Content starts

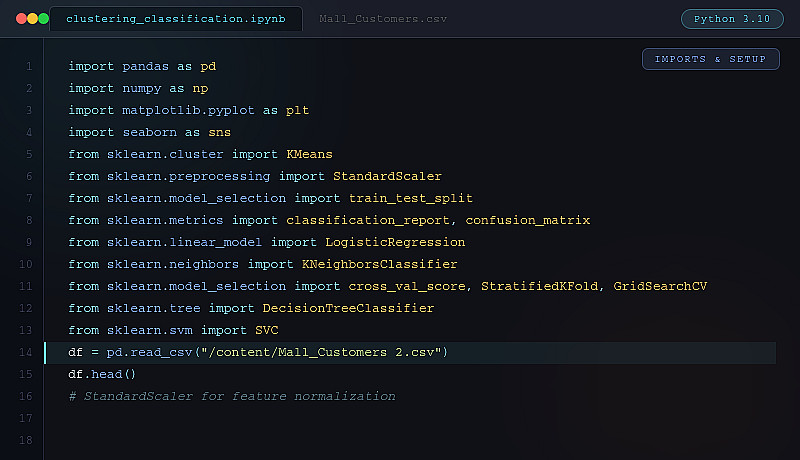Switch to the clustering_classification.ipynb tab
800x460 pixels.
click(x=178, y=19)
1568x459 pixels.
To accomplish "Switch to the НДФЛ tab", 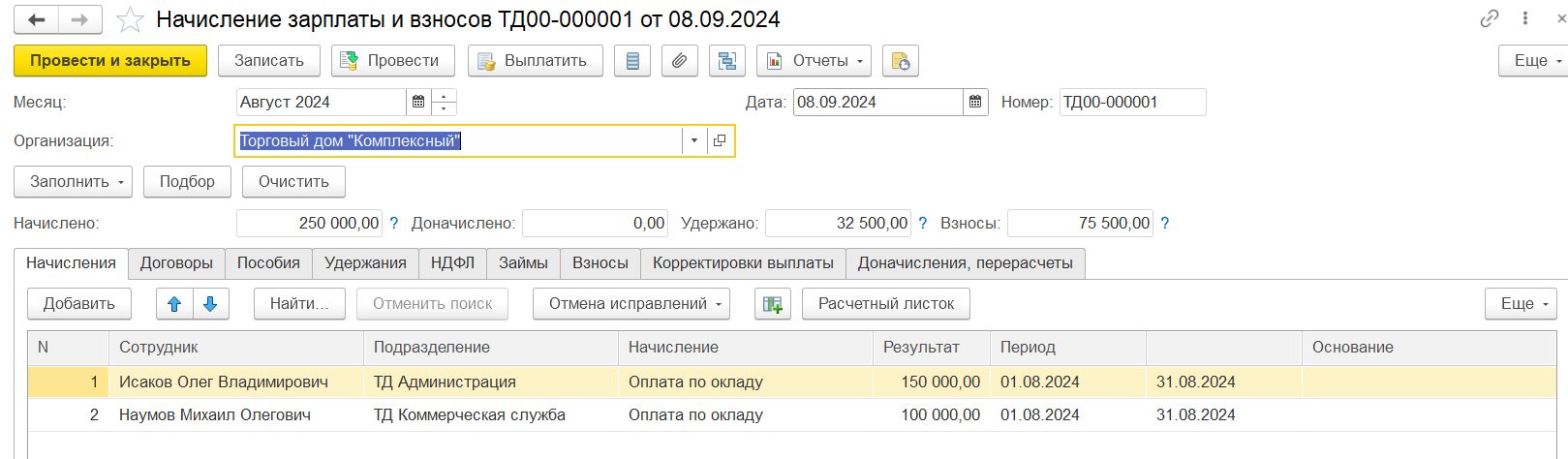I will [452, 262].
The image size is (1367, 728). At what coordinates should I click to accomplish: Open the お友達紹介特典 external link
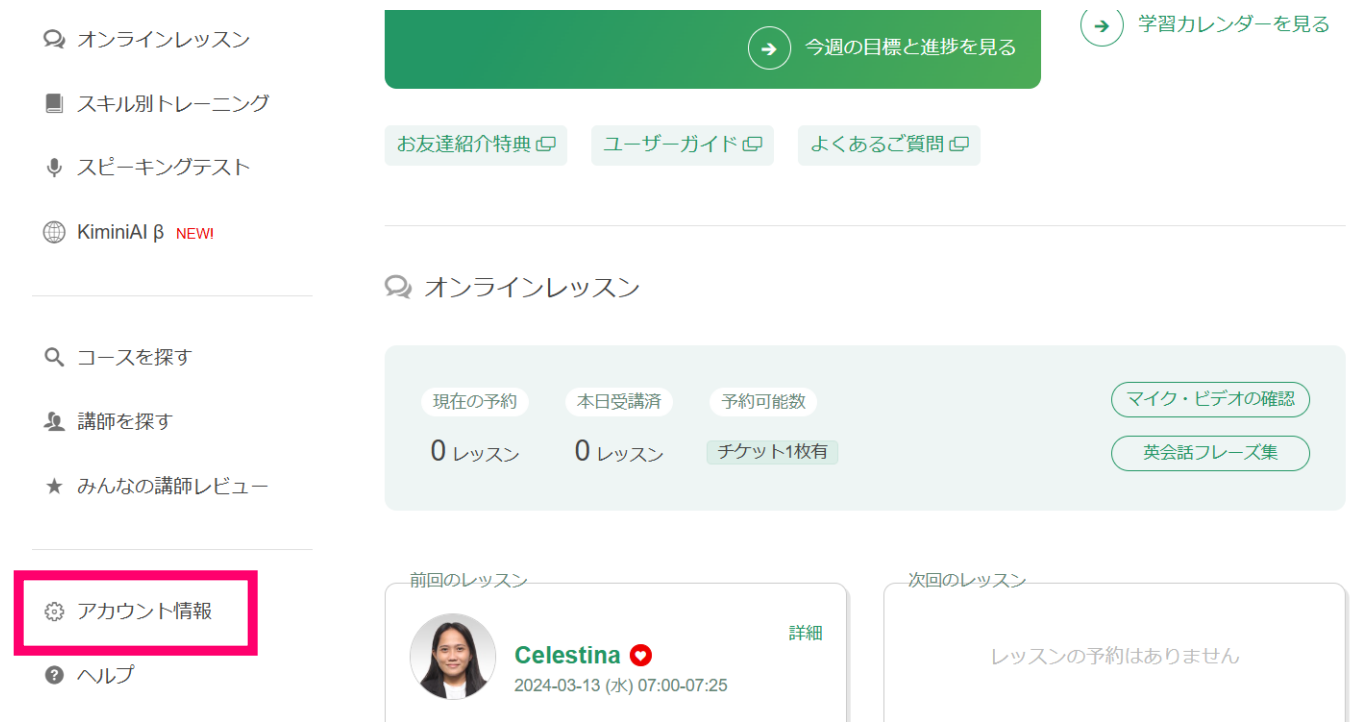pyautogui.click(x=475, y=145)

Content ends

● Work to be completed
All that should be printed is the lines from the one containing "The image size" through the last line of the material above, both ends included, exactly as they stand; please skip the pictures.

● Answer to the problem
The image size is (1367, 728). At what coordinates should I click to accomplish: Open the お友達紹介特典 external link
pyautogui.click(x=475, y=145)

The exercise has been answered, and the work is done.